Todos os Estados compostos
por vários nacionalismos serão por várias razões
– religiosas, econômicas, militares ou ideológicas
– dilacerados pelo conflito nacional, até que cada
nacionalismo seja independente, isto é., o fator social triunfará
inevitavelmente sobre o fator político. Portanto e apesar
de fatores políticos – que implicam a criação
de um Estado – a base dos indivíduos é a família,
a tribo e depois a nação, alargando-se até
abranger a toda a Humanidade.
A
mulher e o homem são iguais enquanto seres humanos. A mulher
come e bebe tal como o homem. A mulher ama e odeia tal como o homem.

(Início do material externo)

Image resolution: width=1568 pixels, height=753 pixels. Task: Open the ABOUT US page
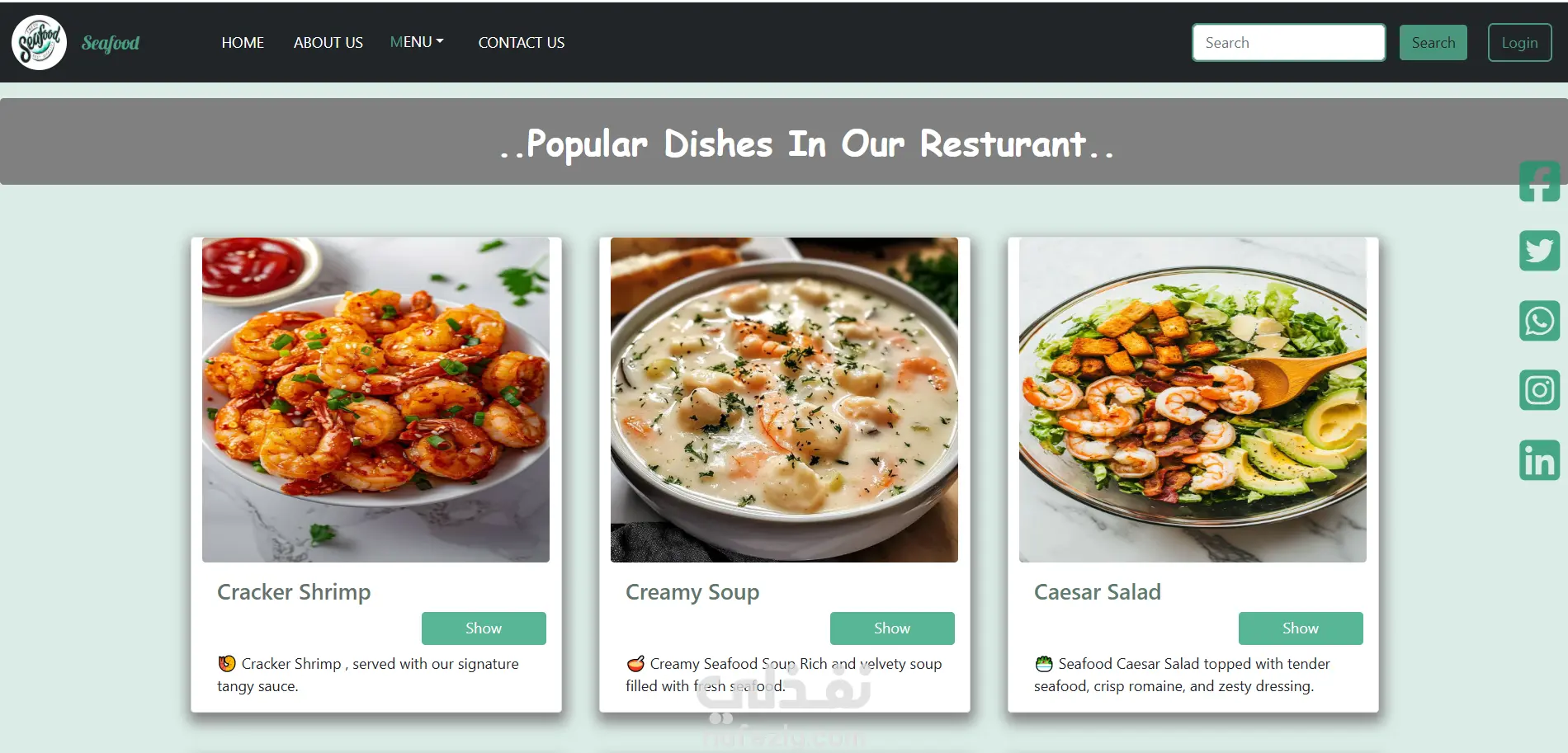pos(328,43)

A mulher pensa, aprende e compreende tal como o homem. A mulher
precisa de um abrigo, vestuário e meios de transporte tal
como o homem. A mulher tem sede e fome tal como o homem. E a mulher
vive e morre tal como o homem. A discriminação entre
o homem e a mulher é um flagrante ato de opressão
sem qualquer justificação.
É
uma ação ditatorial obrigar as crianças a fazer
trabalhos de adulto. É também uma injustiça
e um ato ditatorial levar as mulheres a trabalhar como homens.
A
liberdade significa que todo o ser humano recebe a educação
que o qualifica para o trabalho que lhe é apropriado. A ditadura
significa que um ser humano aprende aquilo que não lhe é
apropriado. Esta educação o leva a trabalhar de uma
maneira que não se lhe adapta. O trabalho que é apropriado
ao homem nem sempre é apropriado à mulher, e o conhecimento
que é próprio para um adulto não é próprio
para a criança. Não há diferenças em
direitos humanos entre o homem e a mulher, a criança e o
adulto. Mas não há igualdade absoluta entre eles no
tocante aos seus deveres.
A
última idade da escravidão foi a da escravidão
imposta à raça negra pela raça branca. O homem
negro não a esquecerá até ter completado a
sua total reabilitação.
A
educação obrigatória a que os países
do mundo forçam os jovens, sempre que podem, é um
dos métodos de suprimir a liberdade. Constitui uma obliteração
compulsiva dos talentos do ser humano, e funciona como uma direção
imposta às escolas do ser humano. É um ato ditatorial
prejudicial à liberdade porque priva o homem da possibilidade
de escolher e de encontrar livremente o seu talento e o seu campo
de criatividade preferido. Obrigar um ser humano a aprender de acordo
com um 'curriculum' previamente estabelecido é um ato ditatorial,
tal como impor certos assuntos ao povo é plenamente arbitrário.
A
ignorância terminará quando todas as coisas forem apresentadas
tal como são e quando o conhecimento sobre todas as coisas
estiver à disposição de todos da maneira que
convier a cada um.
O
ser humano continuará atrasado enquanto não for capaz
de se expressar em uma língua comum. Enquanto o ser humano
não atingir esta aspiração humana, que parece
impossível, a manifestação de alegria e de
tristeza, do que é bom e do que é mau, da beleza e
da fealdade, do conforto e da miséria, da mortalidade e da
eternidade, do amor e do ódio, a descrição
das cores, dos sentimentos, dos gostos e dos temperamentos estarão
automaticamente de acordo unicamente com a língua que cada
povo fala. O próprio comportamento humano permanecerá
baseado na reação produzida pelo sentimento que a
linguagem cria na mente do falante.
Observação:
Estes
fragmentos foram garimpados da obra O
Livro Verde, de autoria de Muammar Abu Minyar al-Gaddafi.